Most active commenters

    ←back to thread

    NPM debug and chalk packages compromised

    (www.aikido.dev)
    1369 points universesquid | 11 comments | 08 Sep 25 15:37 UTC | HN request time: 0.888s | source | bottom
    1. paxys ◴[08 Sep 25 21:22 UTC] No.45174186[source]
    Yeah I know "everyone can be pwned" etc. but at this point if you are not using a password manager and still entering passwords on random websites whose domains don't match the official one then you have no business doing anything of value on the internet.
    replies(6): >>45174727 #>>45175611 #>>45176385 #>>45177993 #>>45179019 #>>45179128 #
    2. djkoolaide ◴[08 Sep 25 22:13 UTC] No.45174727[source]
    Yeah, a password manager/autofill would have set off some alarms and likely prevented this, because the browser autofill would have detected a mismatch for the domain npmjs.help.
    3. const_cast ◴[08 Sep 25 23:45 UTC] No.45175611[source]
    This is true, but I've also run into legitimate password fields on different domains. Multiple times. The absolute worst offender is mobile app vs browser.

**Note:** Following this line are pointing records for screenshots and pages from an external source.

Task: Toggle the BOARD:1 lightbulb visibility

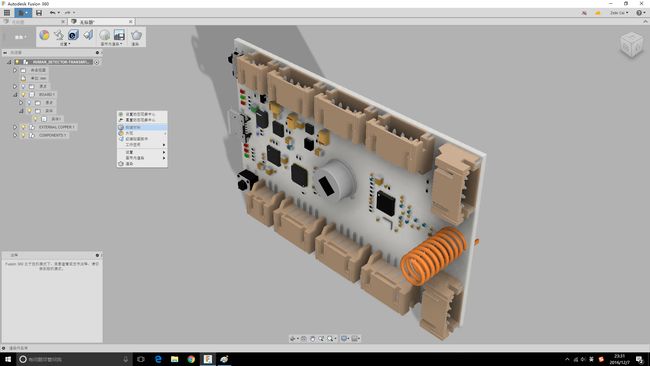Action: coord(23,95)
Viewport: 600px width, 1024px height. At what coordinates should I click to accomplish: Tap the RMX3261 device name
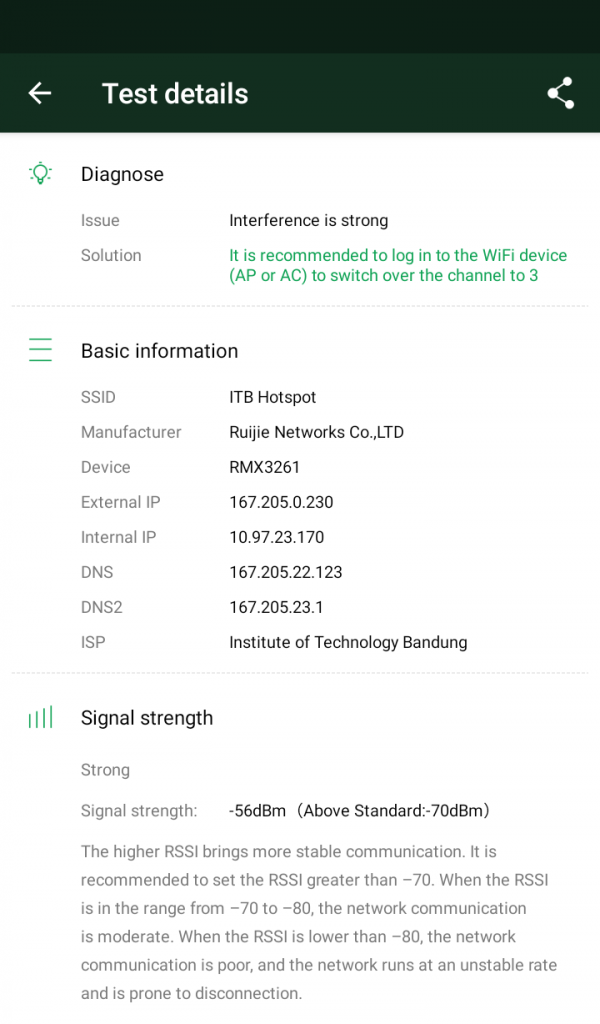pyautogui.click(x=264, y=467)
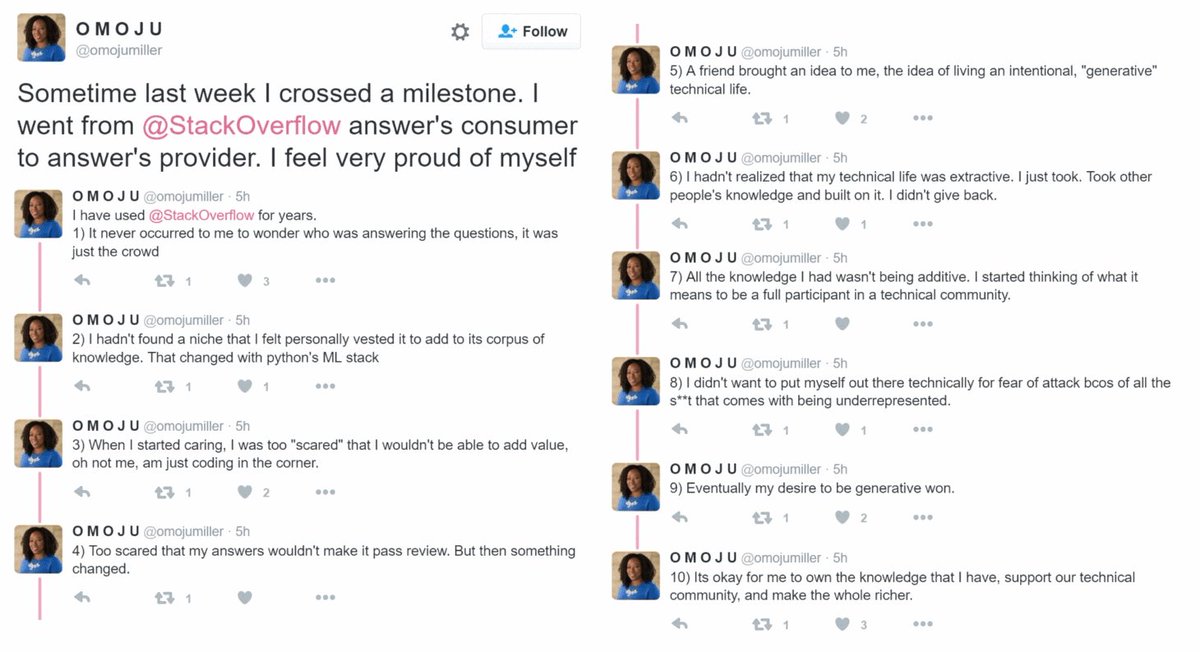Reply to tweet 1 about the crowd
The height and width of the screenshot is (652, 1200).
point(82,281)
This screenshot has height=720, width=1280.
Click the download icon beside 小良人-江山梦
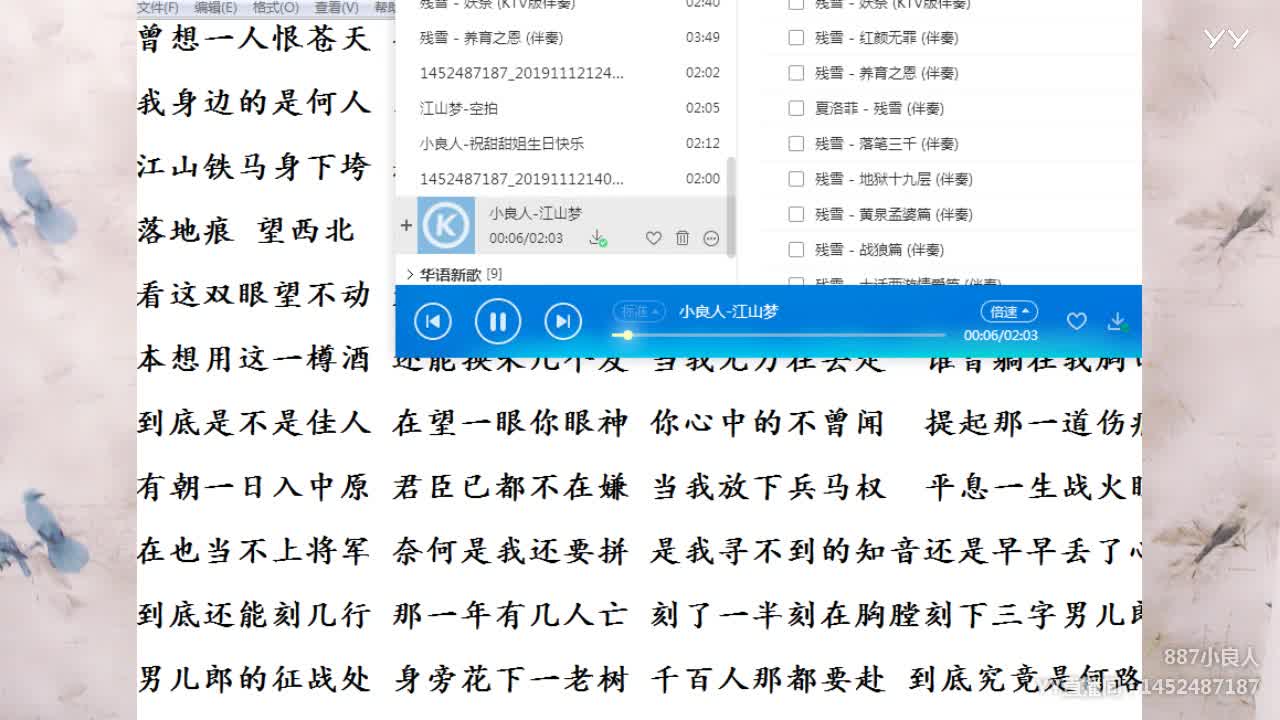coord(598,240)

    Why does the mobile app use a completely different domain? Who designed this thing?

    4. Drblessing ◴[09 Sep 25 01:35 UTC] No.45176385[source]
    How does someone intelligent with 2FA get pwned? Serious question.
    replies(2): >>45176768 #>>45178922 #
    5. odie5533 ◴[09 Sep 25 02:39 UTC] No.45176768[source]
    Numbers game. Plenty of people got the email and deleted it. Only takes one person distracted and thinking "oh yeah my 2FA is pretty old" for them to get pwned.
    replies(2): >>45177288 #>>45177293 #
    6. pier25 ◴[09 Sep 25 04:09 UTC] No.45177288{3}[source]
    It's more than that. You need to log in, manually, into a new domain you've never used your password before.
    7. CGamesPlay ◴[09 Sep 25 04:10 UTC] No.45177293{3}[source]
    (I think everyone in this comment chain already knows this, but) PSA: your 2FA does not "get old" and does not need to be rotated (unless the device YOU stored it on was compromised). "Rotate your 2FA periodically" is NOT recommended security advice.
    8. 4ndrewl ◴[09 Sep 25 06:02 UTC] No.45177993[source]
    And I guess you can just withdraw your funding from him any time.
    9. Mawr ◴[09 Sep 25 08:00 UTC] No.45178922[source]
    Thinking you're above getting pwned is often step one :)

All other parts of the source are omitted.